Отрывок со страницы:
#####

А что такое пророчество? Ну, в нашем языке, в обычном народном языке, «пророчество», «пророчествовать» всегда как-то сопряжено с предсказаниями: «О, мне напророчествовали то-то и то-то». Но в Библии этого нет. Это в нашем народном языке. Само слово «про-рочество» ‒ это буквальный перевод с греческого pro-fhteia [про-фетия] и означает «говорение» (-рочество, речи ‒ речь), говорение через, про-: когда Бог говорит через человека, и речь пророка ‒ это речь Бога. Он про-рекает, то есть через него говорит Бог. Поэтому когда пророк говорит «Я», знайте, что это Бог, это божественное «Я», это через его уста. Пророк ‒ это уста Бога. Ну, так чаще всего.

А о чём говорит Бог? Много о чём говорит, но чаще всего Бог излагает Свою волю мне, нам, сейчас и здесь. Он не говорит о том, что будет, Он говорит о том, что надо делать сейчас и здесь.

Так что пророчества не эсхатологичны, а всегда относятся к современности. А они не предсказывают. Ну, иногда бывают предсказания пророческие, очень редко, и чаще всего, на девяносто девять процентов связаны с теми моментами, которые не зависят от человека.

Ведь дело в том, что предсказать человеческое поведение, человеческую судьбу, в общем-то, невозможно, это всегда ложь или чаще всего ложь, если не случайное совпадение. Потому что человек сотворён по образу и подобию Божию. Человек сотворён со свободной волей – во всяком случае после грехопадения у него осталась хотя бы свобода выбора. Направо или налево? Делать зло или делать добро? Делать так или этак? ‒ это у всякого нормального человека есть. Следовать воле Божией или не следовать ей? Поэтому Бог не использует человека как Карабас-Барабас своих марионеток: «Вот так будешь, так будешь!» Нет! Потому что люди ‒ это образы Божии со своей свободой. Это не куклы! И Бог говорит: делай так-то и так-то, тогда будет так-то. А если ты сделаешь вот так-то ‒ тогда будет вот так. То есть пророчества предостерегают, но не предопределяют, и тем отличаются от всяких предсказаний. Предсказывают карты, предсказывают цыганки, предсказывают мошенники, но не Бог. Предсказать можно только то, что не зависит от свободной воли человека. Ну, мы знаем, что можно предсказать погоду, можно предсказать цунами, землетрясение, падение кометы… Можно предсказать даже войну, если мы знаем расположение мировых сил. Можно предсказать голод, если мы знаем метеорологические какие-нибудь явления на планете и так далее. Но то, что зависит от воли человека, предсказать невозможно. Или для этого нужна действительно какая-то особая божественная харизма, что бывает очень редко.

#####

Предоставленный список:
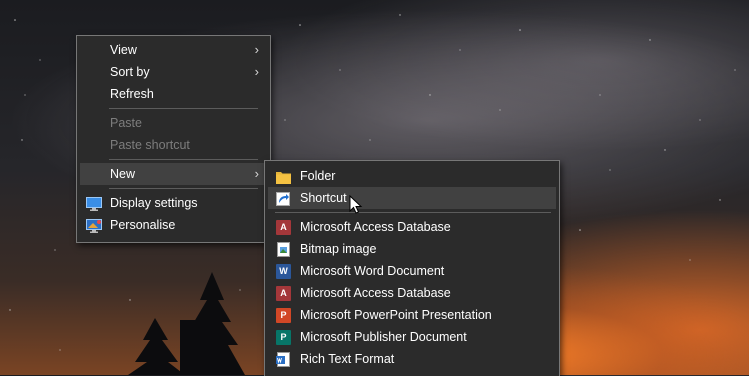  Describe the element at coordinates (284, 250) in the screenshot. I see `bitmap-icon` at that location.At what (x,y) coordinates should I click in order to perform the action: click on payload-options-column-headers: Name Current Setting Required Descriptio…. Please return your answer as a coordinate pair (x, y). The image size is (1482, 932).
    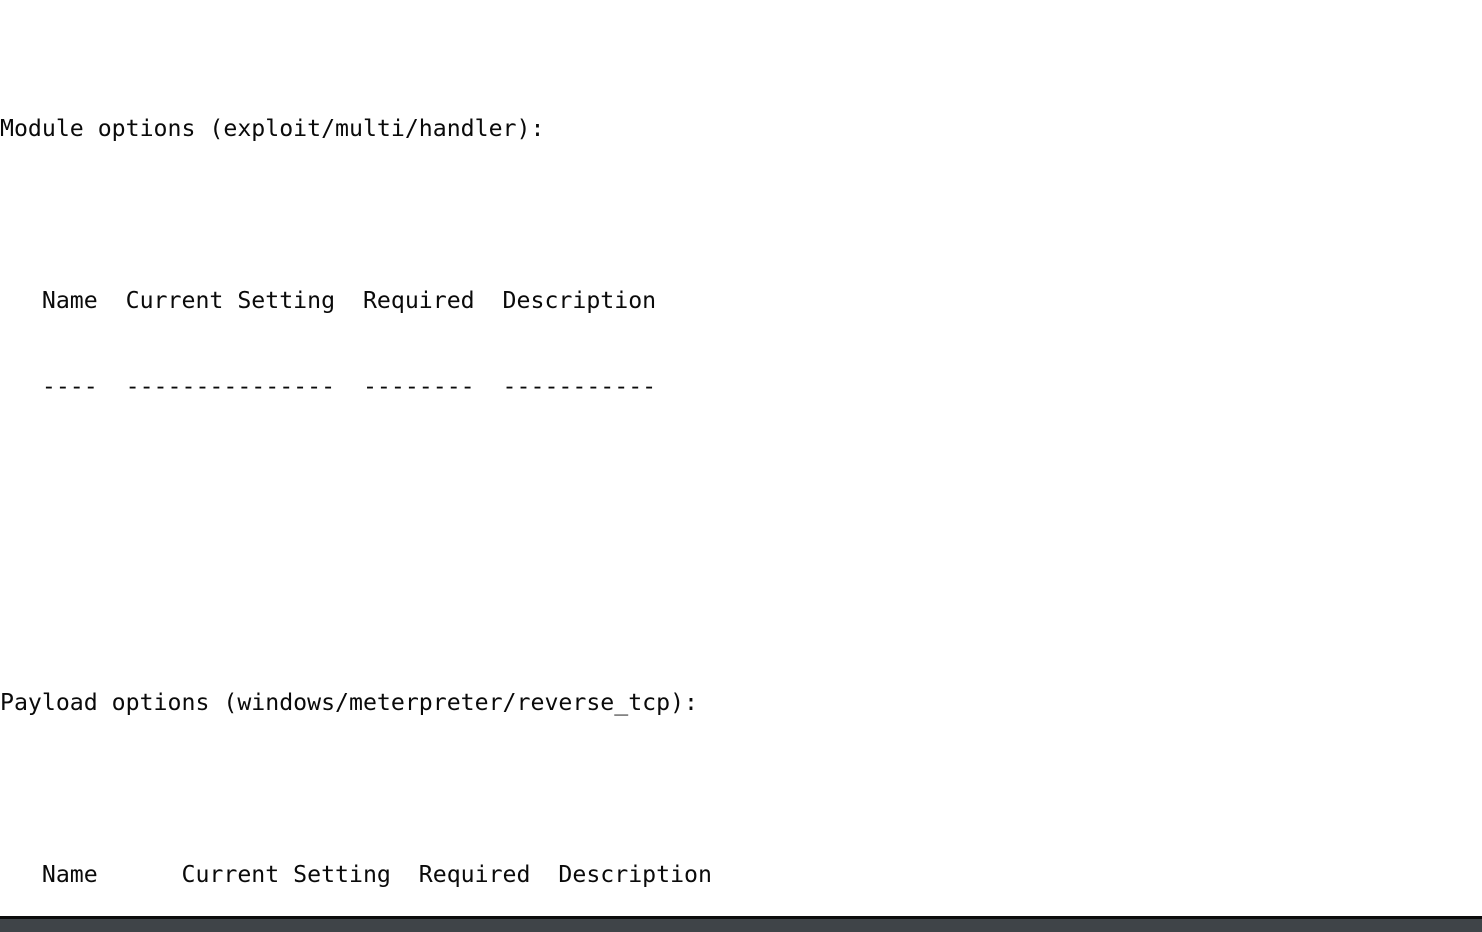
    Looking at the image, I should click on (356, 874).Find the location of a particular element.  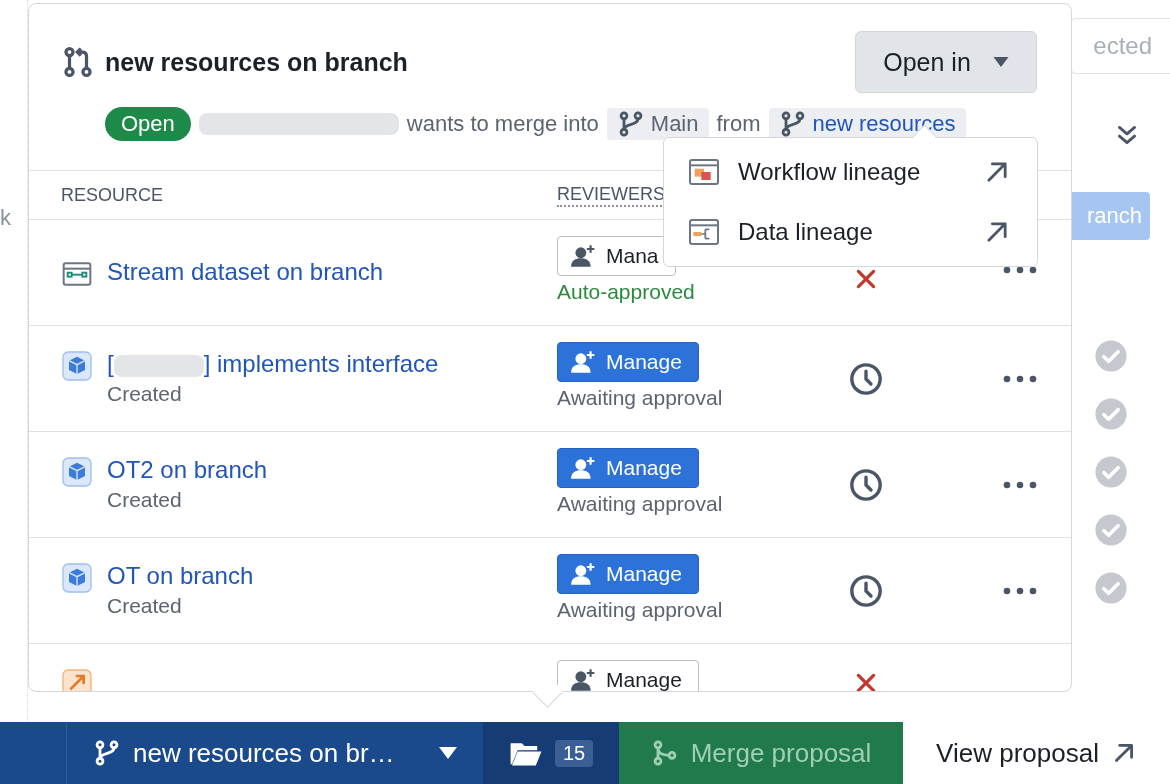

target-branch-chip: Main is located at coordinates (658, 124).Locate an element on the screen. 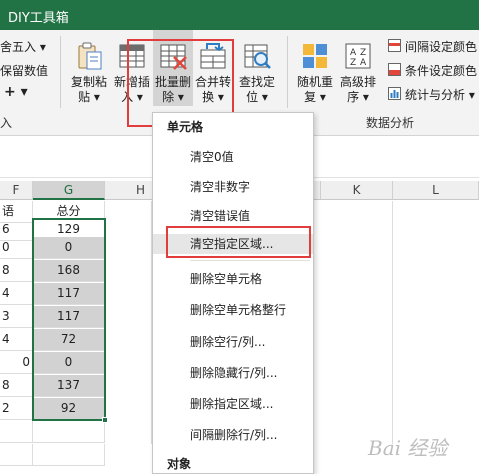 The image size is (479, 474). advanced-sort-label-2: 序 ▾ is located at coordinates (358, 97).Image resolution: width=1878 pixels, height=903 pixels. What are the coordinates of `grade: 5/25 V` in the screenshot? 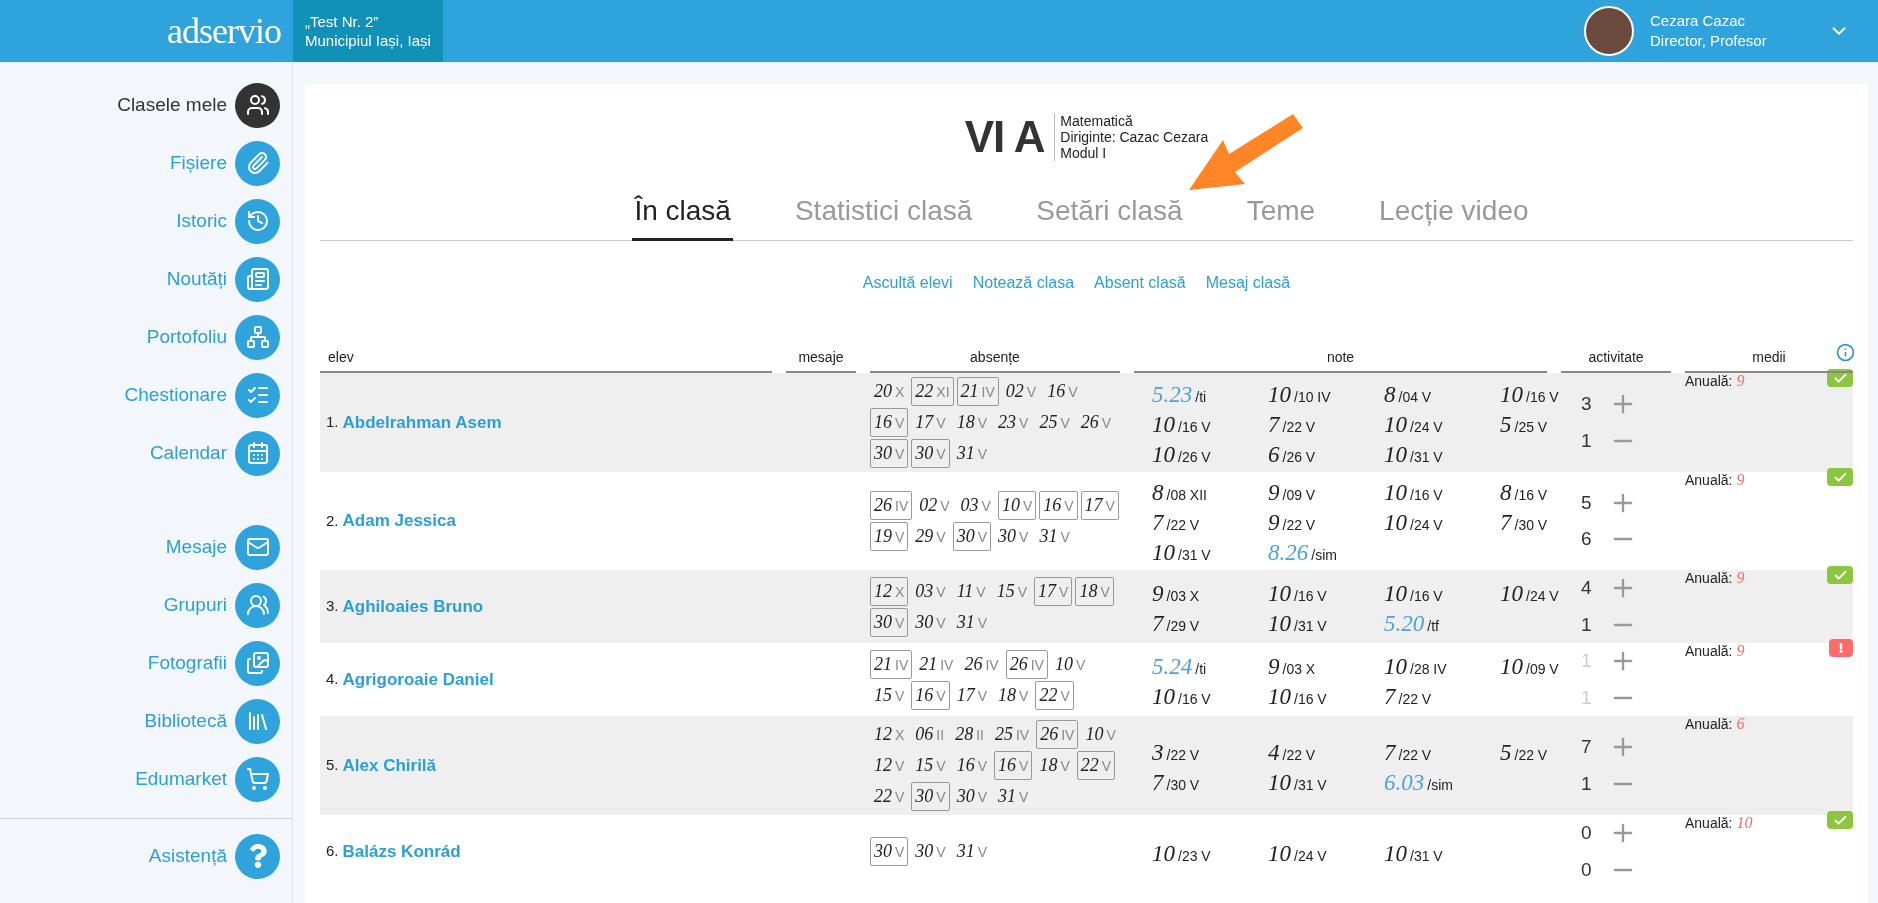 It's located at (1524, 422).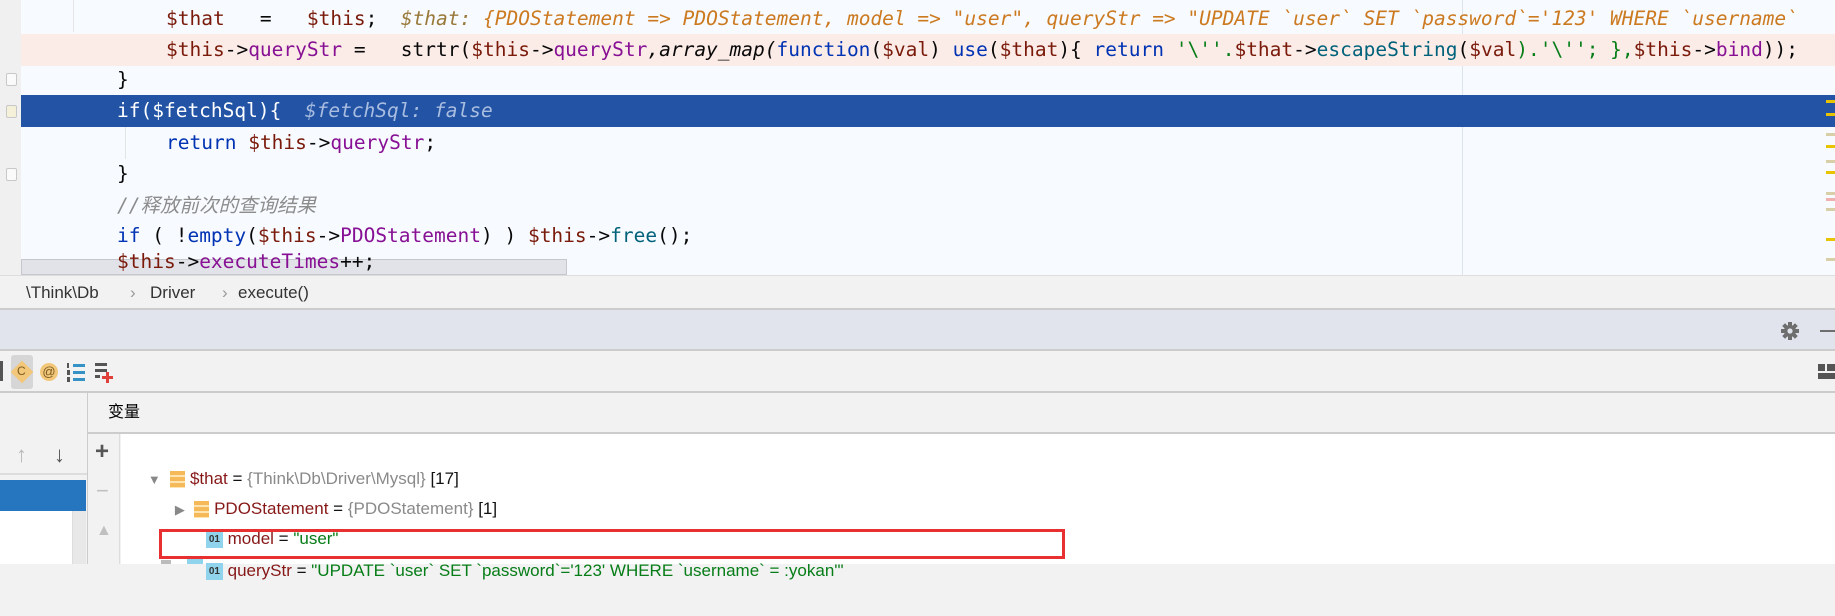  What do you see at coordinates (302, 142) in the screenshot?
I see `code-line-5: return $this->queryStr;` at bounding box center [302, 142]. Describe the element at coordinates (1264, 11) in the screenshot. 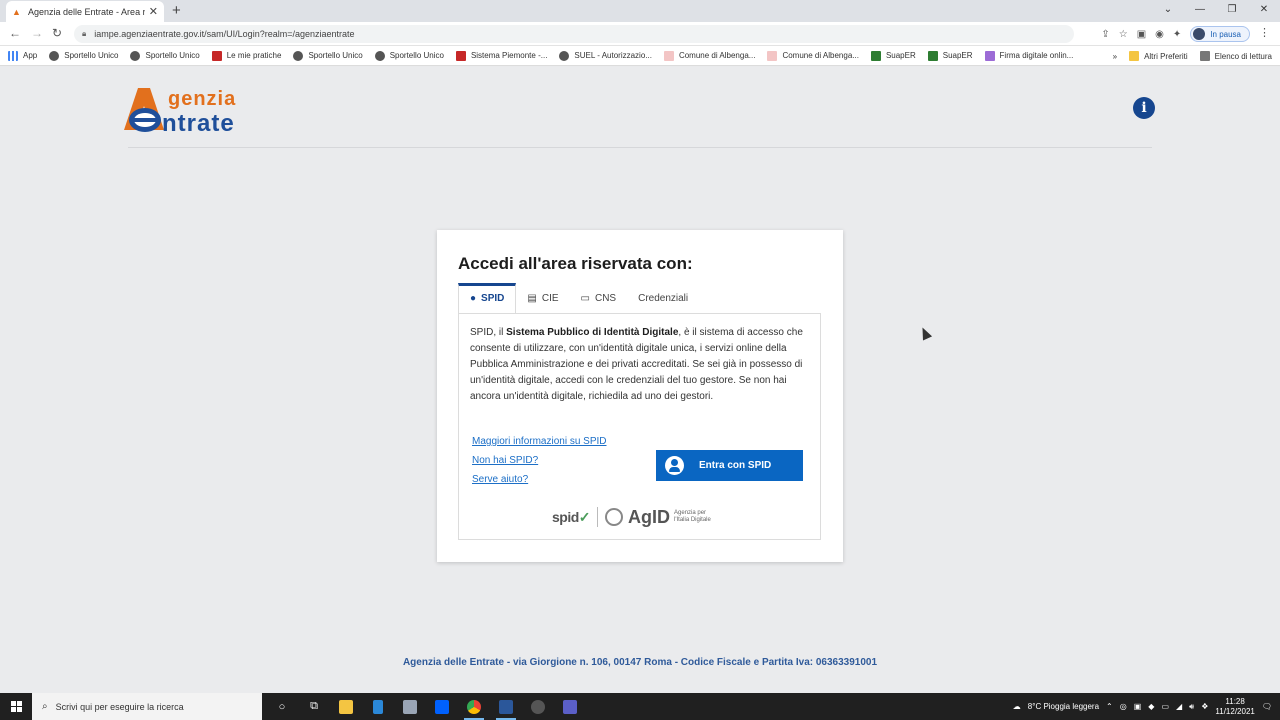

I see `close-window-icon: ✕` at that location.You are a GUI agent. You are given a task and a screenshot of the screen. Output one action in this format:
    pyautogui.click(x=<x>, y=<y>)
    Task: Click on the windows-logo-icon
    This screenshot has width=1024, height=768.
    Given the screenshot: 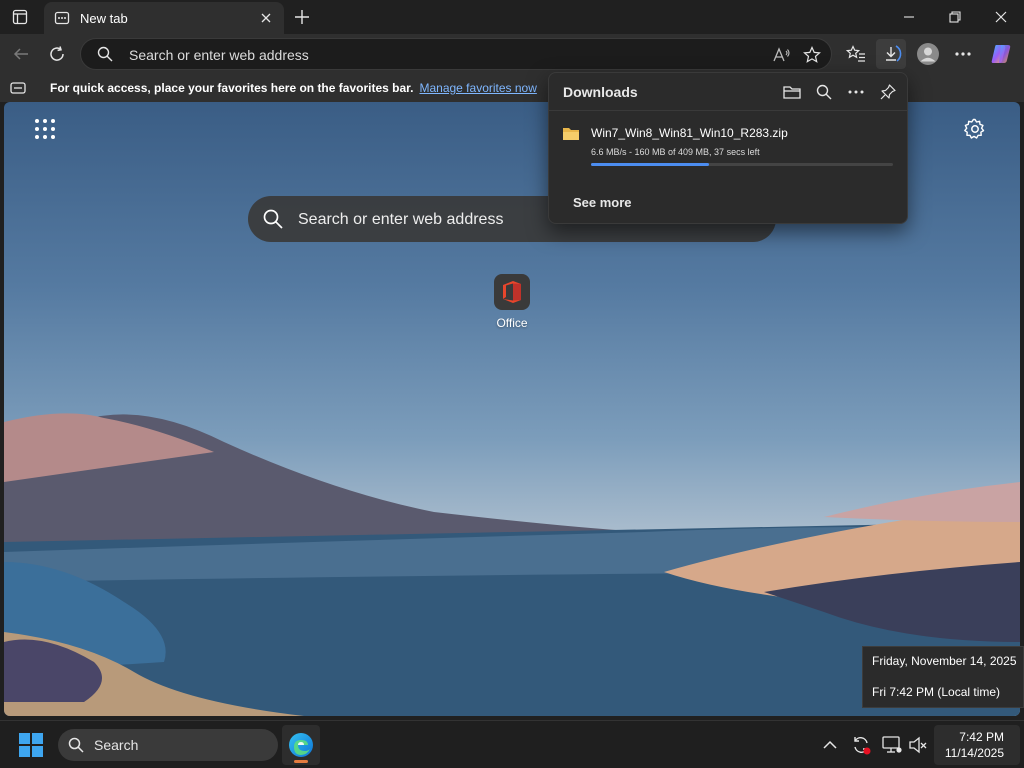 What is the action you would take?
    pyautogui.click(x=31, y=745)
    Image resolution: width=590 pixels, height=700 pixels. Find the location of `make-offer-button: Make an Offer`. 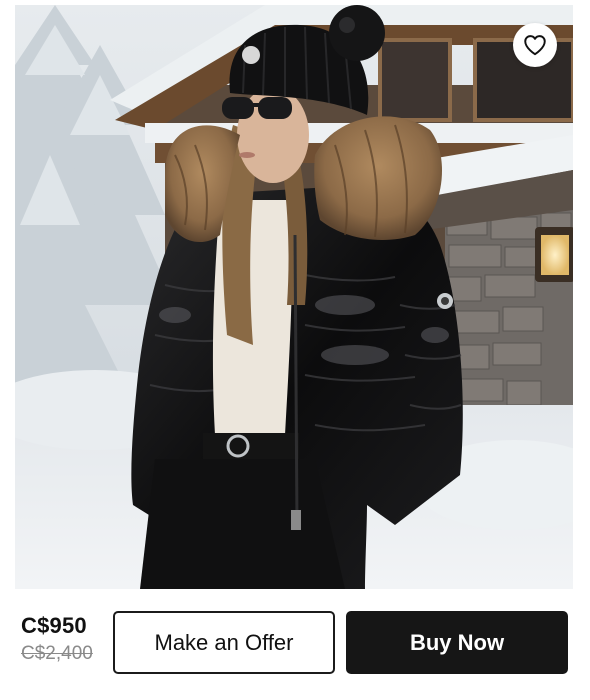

#####

Используя сведения:
• 1. Что, согласно отрывку о пророчестве, буквально означает слово «пророчество»?
• 2. Продолжите отрывок о пророчестве после его последнего предложения.
Этот список взят из другого источника.

Ответы на задания:
• 1. Оно означает «говорение через»: Бог говорит через человека, и речь пророка — это речь Бога.

• 2.
Так вот, наша книга (и это неоднократно подчёркивается в книге Апокалипсис), кроме того, что это апокалипсис, то есть откровение запредельной тайны, ещё и пророческая книга. То есть она говорит о том (помните, я говорил), что основное содержание Апокалипсиса ‒ как «приидет Царствие Твое, яко на небеси и на земли», как Царствие Небесное придёт на землю. Вот что мне для этого надо делать? Вот это ‒ воля Божия о том, что мне для этого надо делать ‒ высказано здесь в разных формах. Пророчества всегда тоже очень символичны, метафоричны, поэтому пророческий язык тоже надо знать.

Вот это второй жанр этой книги Апокалипсис, второй жанр ‒ пророчество.

А читаем чуть-чуть дальше, четвёртый стих, что он вам напомнит:

4 Иоанн семи церквам, находящимся в Асии: благодать вам и мир от Того, Который есть и был и грядет…

 

Вам ничего это не напоминает? Послание, эпистолу. Открывайте любое послание новозаветное, любое письмо. Ну вот, Первое послание к Фессалоникийцам:

1 Павел и Силуан и Тимофей — церкви Фессалоникской…благодать вам и мир от Бога Отца нашего и Господа Иисуса Христа.

Следующее послание, Павел тоже, Второе послание к Фессалоникийской церкви:

1 Павел и Силуан и Тимофей — Фессалоникской церкви…

2 благодать вам и мир от Бога Отца нашего и Господа Иисуса Христа.

Ну, вот к Коринфянам послание:

1 Павел, волею Божиею призванный Апостол Иисуса Христа…

2 церкви Божией, находящейся в Коринфе…

3 благодать вам и мир от Бога Отца нашего и Господа Иисуса Христа.

Это стандартная форма послания, или письма. Все новозаветные послания, или по-гречески επιστολή [эпистолы], образуют целый комплекс таких посланий, написанных в эпистолярном жанре ‒ письма (эпистола).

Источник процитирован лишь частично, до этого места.